__Work instructions__
Every line in the data below that has the word "pixels" should be returned.

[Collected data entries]
=== Section Start ===

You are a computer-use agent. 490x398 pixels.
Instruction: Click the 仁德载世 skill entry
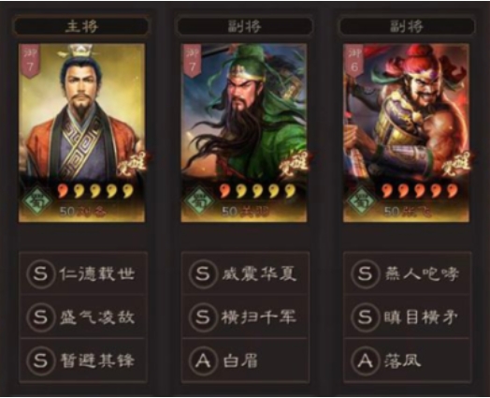click(x=83, y=273)
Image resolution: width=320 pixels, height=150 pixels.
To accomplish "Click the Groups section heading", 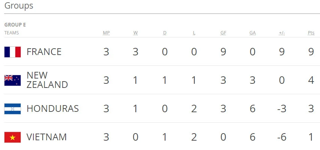I will pos(19,6).
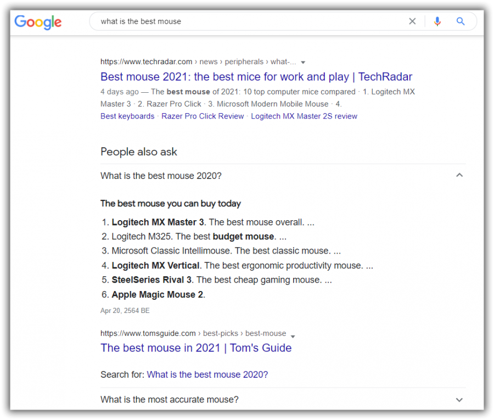Click the 'What is the best mouse 2020?' question text
This screenshot has height=420, width=494.
pos(161,176)
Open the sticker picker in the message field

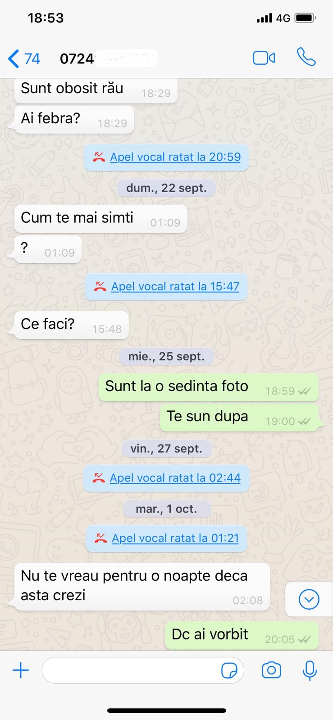pos(229,671)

=== Section End ===

__Result__
You are a computer-use agent. 490x398 pixels.
Image resolution: width=320 pixels, height=150 pixels.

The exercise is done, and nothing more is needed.